The study of Administrative [14] recommends that winter period are the most suitable month to apply natural ventilation. 4. Thermal comfort environment [15]. It achieves when the occupants does not feel that temperature is neither too cold nor too warm. American Society of Heating, Refrigerating and Air- conditioning Engineers (ASHRAM) has developed standard 55 as reference in determining thermal comfort. The ASHRAM Standard AAA 1995 on ‘Thermal Environmental Conditions For Human Occupancy gives the upper limit of comfortable temperature as ICC [16].

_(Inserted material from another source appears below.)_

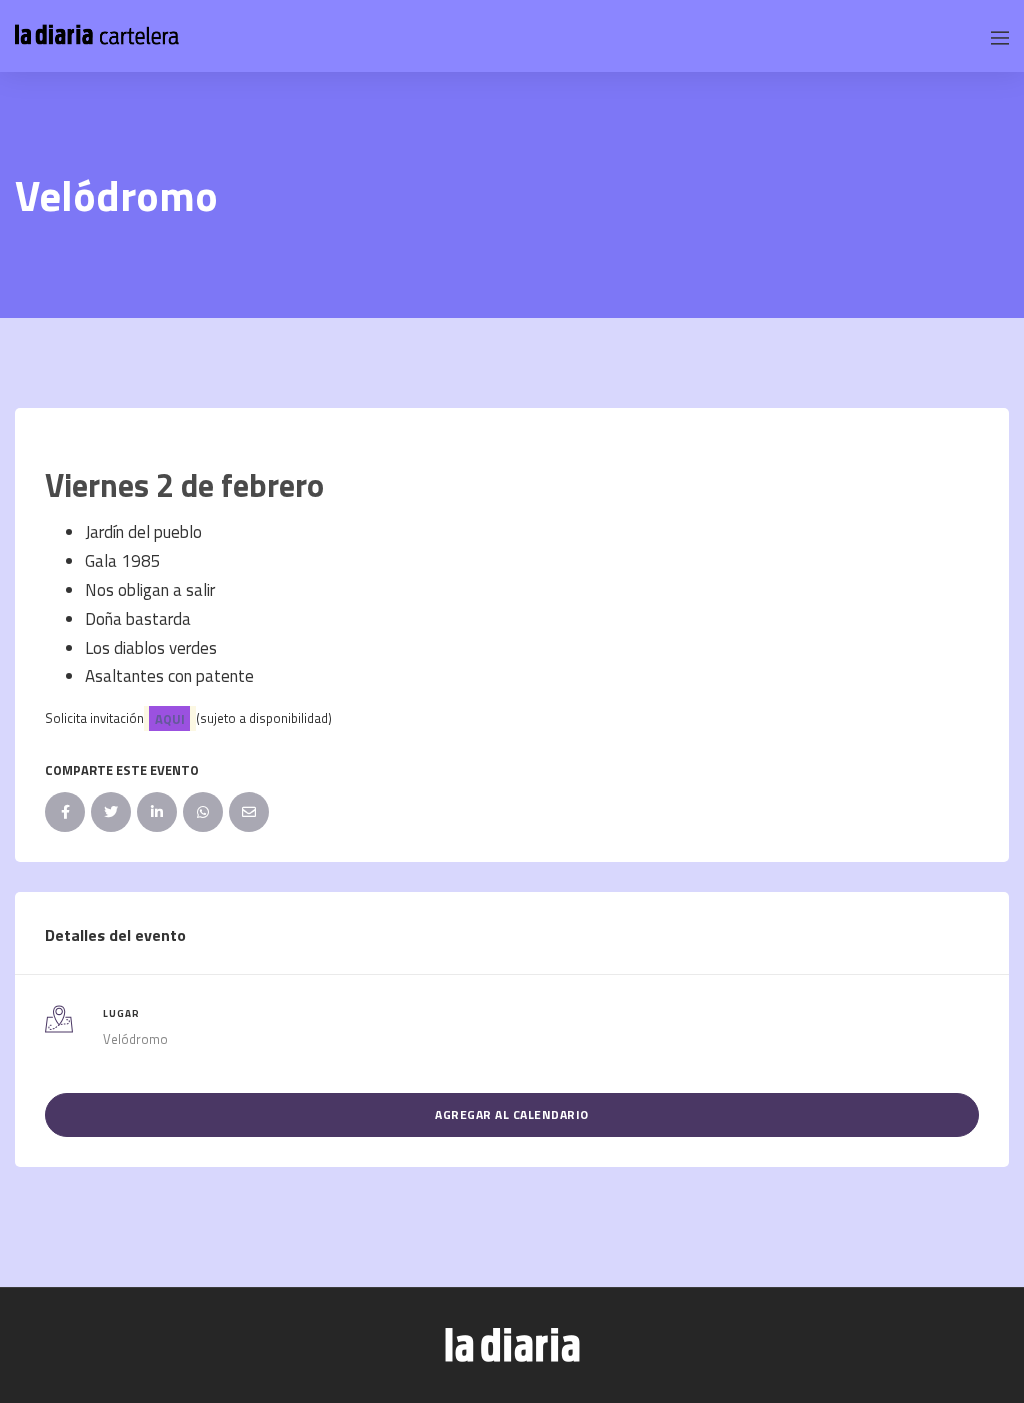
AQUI (170, 718)
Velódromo (135, 1039)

A summary of the neutral temperatures and comfort ranges of subjects in tropical region with hot-humid climate is shown in Table 1. There is so far no study conducted to give a specific measurable scale of Of the temperature in tropical region. The measurable scale also refers to the study of Abdul Raman [19] where the most comfortable indoor temperature in Malaysia ranges from 25. ICC – ICC which refers to scale No. 2 in Table 2. Table 3 refers to the relative humidity (%) in which the amount of water vapor content in the air.

The commended level of indoor humidity is in the range of 30% – 60% by Wolff and Gerhard, 2007 [20]. Table 2: The scale of measurement for Table 3: The scale of measurement for relative Humidity [20] 5. Discussion temperature [19]. A study from Dietitians [14] on natural ventilation design for houses in Thailand has proposed some recommendation designs for contemporary house through lesson from the past. A passive system of natural ventilation only suitable in the cool months and the house should have a large envelope and an irregular shape. Sustainable building design should consider the prevalence in vernacular architecture.

Properly-sized of overhangs that can shade the building from excessive solar heat gain should be used in contemporary house design. Other studies by Kamala [7] suggested that new design to meet the requirement of modern living according to Fee [21] must follow a few concepts. The basic concept demands that direct sunshine and heat to be keep out and facilitate rain drainage by steeply pitched roof design. It also offers large ventilated space that allows warm air to dissipate. It cools the building as gaps between the roof eaves and wooden slats enable air to enter.